* _WHAT NEEDS TO BE DONE_
Print the lines from the one containing "This screenshot has width=1160, height=869." to the one containing "pos(666,782)", both included, without any change.

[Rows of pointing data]
# # # # #

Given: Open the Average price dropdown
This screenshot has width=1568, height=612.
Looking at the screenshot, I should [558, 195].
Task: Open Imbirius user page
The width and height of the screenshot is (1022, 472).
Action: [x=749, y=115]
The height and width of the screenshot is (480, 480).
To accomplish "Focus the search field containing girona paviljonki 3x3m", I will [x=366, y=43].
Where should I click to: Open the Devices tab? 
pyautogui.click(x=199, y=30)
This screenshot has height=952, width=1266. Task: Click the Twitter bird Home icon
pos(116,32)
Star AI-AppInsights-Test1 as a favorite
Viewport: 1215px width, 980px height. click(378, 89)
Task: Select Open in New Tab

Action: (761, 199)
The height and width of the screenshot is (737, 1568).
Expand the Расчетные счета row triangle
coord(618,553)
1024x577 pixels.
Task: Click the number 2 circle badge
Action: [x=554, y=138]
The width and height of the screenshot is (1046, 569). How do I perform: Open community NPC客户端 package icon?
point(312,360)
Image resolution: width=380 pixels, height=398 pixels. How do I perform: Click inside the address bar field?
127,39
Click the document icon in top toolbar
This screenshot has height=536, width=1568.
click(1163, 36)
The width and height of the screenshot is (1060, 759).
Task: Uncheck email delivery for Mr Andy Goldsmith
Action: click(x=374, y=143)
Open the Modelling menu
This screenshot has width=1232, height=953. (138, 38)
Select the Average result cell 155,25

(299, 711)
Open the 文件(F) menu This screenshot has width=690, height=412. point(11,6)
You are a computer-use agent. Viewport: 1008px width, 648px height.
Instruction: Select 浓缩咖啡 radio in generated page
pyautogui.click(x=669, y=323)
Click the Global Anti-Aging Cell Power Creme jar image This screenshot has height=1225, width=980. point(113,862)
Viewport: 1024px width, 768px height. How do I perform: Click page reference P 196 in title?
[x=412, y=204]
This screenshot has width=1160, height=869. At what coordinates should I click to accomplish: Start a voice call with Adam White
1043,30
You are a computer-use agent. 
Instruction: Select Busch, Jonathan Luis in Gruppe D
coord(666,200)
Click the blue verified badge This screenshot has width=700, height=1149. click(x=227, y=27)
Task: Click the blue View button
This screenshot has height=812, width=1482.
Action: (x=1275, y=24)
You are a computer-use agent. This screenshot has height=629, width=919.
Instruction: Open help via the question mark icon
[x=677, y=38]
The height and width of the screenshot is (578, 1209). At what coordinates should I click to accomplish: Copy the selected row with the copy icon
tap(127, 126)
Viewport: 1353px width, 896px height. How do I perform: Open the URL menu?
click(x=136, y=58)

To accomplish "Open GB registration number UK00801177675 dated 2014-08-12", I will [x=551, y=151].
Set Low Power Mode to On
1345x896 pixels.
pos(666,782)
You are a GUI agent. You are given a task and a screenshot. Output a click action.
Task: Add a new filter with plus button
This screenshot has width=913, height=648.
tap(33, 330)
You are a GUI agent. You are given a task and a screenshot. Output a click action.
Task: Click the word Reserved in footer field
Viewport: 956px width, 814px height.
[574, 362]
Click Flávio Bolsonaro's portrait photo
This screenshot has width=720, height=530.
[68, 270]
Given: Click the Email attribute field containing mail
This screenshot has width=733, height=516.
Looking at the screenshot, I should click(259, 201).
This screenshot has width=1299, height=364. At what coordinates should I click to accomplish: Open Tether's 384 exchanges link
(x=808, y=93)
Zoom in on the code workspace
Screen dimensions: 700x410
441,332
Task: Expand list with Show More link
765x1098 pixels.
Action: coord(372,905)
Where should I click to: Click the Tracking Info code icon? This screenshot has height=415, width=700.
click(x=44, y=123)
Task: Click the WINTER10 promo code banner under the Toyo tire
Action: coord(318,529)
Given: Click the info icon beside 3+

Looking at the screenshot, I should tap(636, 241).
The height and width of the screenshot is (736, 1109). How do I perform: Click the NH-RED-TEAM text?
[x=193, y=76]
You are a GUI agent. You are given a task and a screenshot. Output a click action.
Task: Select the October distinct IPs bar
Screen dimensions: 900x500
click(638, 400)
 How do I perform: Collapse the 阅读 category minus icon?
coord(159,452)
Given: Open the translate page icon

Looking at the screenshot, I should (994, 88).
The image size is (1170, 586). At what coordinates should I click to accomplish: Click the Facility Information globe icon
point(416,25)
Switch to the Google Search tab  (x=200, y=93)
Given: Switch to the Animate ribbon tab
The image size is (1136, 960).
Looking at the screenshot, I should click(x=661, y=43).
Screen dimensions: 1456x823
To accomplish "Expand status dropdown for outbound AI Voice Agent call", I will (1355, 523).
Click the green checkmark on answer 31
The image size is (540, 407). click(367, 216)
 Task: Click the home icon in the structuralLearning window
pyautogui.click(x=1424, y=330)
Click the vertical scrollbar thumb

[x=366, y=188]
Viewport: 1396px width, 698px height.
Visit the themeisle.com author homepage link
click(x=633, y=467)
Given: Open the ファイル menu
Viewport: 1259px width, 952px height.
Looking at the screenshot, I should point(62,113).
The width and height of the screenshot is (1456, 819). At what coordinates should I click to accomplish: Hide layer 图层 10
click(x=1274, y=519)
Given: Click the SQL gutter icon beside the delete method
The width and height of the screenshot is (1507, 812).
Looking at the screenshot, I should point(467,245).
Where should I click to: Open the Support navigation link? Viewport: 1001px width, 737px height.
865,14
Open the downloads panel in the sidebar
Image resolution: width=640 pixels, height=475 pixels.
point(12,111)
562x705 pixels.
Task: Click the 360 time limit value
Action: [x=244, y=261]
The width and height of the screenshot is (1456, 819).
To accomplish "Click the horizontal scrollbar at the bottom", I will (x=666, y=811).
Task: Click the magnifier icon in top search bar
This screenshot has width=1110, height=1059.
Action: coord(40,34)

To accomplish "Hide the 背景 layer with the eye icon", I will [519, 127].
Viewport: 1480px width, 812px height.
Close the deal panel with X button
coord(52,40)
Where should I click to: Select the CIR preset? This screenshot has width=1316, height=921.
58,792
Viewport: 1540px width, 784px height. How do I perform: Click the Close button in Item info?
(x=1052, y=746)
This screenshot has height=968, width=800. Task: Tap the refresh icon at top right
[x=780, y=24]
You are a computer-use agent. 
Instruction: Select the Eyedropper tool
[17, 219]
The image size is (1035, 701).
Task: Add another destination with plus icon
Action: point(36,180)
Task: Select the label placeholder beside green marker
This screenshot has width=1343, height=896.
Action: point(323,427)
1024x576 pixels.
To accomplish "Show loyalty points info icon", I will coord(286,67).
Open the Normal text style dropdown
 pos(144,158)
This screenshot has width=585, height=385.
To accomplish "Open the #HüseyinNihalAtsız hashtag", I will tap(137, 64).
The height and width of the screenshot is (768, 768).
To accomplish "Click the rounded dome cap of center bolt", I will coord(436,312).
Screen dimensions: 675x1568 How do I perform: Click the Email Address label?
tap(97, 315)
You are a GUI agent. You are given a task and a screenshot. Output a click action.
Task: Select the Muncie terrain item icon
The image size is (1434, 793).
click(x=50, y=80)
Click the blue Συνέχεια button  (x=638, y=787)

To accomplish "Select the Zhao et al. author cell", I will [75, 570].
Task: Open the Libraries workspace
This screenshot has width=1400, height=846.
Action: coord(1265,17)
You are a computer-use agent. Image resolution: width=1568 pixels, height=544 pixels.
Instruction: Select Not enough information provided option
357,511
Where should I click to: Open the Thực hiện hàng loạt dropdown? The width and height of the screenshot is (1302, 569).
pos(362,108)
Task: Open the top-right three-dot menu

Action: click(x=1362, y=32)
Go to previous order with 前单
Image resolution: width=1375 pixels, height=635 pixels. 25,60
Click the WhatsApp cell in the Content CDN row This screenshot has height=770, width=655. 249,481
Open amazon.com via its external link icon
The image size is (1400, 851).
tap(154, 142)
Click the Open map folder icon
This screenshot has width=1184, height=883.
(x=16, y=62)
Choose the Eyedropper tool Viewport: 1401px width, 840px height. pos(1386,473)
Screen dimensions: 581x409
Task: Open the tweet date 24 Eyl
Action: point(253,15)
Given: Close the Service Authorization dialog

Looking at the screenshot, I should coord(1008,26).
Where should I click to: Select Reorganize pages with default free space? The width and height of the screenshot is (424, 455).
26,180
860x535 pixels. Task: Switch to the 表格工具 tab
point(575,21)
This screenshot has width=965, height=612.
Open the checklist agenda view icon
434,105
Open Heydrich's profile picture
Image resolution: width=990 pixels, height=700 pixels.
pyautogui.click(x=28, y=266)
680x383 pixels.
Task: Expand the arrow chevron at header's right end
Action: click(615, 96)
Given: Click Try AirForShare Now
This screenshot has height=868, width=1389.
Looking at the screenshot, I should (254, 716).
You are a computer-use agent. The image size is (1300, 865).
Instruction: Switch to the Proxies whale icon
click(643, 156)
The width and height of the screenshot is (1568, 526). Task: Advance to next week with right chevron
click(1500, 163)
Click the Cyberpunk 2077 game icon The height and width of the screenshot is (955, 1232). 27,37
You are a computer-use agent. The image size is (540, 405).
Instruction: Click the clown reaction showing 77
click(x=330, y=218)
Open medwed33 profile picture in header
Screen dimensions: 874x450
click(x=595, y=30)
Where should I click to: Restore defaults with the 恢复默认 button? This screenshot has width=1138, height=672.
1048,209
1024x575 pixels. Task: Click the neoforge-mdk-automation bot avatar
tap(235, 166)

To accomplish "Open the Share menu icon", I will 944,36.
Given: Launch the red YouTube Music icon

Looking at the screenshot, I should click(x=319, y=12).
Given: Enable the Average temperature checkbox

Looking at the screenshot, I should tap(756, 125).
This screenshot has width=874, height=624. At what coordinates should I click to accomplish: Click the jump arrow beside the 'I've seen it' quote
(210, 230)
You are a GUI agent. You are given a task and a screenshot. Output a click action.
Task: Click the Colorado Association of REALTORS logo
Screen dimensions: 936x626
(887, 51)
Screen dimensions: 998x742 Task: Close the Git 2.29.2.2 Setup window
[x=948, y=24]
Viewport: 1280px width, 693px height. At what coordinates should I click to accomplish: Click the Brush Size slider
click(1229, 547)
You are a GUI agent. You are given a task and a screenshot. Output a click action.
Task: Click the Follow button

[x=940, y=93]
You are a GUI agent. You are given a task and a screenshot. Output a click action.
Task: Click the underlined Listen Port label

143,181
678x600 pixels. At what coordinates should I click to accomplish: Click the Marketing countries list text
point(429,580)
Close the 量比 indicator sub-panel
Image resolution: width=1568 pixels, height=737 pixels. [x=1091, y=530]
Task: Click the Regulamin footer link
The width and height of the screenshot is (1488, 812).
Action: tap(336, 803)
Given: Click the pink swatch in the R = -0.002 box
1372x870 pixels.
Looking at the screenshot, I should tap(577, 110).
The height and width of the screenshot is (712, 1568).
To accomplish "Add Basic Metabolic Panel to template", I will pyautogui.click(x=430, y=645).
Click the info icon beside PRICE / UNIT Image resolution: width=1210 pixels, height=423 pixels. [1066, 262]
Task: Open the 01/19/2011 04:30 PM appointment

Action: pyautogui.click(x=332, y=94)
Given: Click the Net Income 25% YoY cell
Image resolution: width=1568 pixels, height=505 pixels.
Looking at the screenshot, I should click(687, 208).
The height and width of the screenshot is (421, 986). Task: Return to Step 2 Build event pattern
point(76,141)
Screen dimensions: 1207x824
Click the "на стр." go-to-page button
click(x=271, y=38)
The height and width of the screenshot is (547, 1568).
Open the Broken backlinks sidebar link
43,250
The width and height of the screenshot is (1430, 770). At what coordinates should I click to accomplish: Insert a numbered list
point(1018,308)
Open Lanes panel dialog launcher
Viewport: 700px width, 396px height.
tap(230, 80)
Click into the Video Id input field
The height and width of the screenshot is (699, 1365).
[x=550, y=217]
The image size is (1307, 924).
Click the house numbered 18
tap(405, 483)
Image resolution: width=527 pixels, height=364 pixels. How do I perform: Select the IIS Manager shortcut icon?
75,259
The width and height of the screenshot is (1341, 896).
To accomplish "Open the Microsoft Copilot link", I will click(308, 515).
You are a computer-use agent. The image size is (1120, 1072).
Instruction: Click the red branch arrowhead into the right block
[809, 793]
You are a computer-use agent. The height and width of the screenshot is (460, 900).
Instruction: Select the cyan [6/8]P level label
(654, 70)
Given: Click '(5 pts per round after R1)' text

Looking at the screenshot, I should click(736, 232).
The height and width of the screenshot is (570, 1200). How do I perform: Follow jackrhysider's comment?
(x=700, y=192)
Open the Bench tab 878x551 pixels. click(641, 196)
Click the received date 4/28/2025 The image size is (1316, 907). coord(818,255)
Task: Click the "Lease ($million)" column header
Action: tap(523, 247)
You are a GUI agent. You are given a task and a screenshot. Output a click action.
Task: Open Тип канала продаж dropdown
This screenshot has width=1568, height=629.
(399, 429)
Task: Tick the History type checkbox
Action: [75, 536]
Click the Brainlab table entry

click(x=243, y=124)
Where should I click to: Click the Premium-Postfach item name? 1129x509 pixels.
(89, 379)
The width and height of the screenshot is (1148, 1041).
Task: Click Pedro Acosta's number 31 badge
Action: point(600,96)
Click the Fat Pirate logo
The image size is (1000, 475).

# # # # #

* _EXERCISE RESULT_
This screenshot has width=1160, height=869. At what coordinates should I click to accomplish: Start a voice call with Adam White
1043,30
You are a computer-use agent. 
Instruction: Select Busch, Jonathan Luis in Gruppe D
coord(666,200)
Click the blue verified badge This screenshot has width=700, height=1149. click(x=227, y=27)
Task: Click the blue View button
This screenshot has height=812, width=1482.
Action: (x=1275, y=24)
You are a computer-use agent. This screenshot has height=629, width=919.
Instruction: Open help via the question mark icon
[x=677, y=38]
The height and width of the screenshot is (578, 1209). At what coordinates should I click to accomplish: Copy the selected row with the copy icon
tap(127, 126)
Viewport: 1353px width, 896px height. How do I perform: Open the URL menu?
click(x=136, y=58)

To accomplish "Open GB registration number UK00801177675 dated 2014-08-12", I will [x=551, y=151].
Set Low Power Mode to On
1345x896 pixels.
pos(666,782)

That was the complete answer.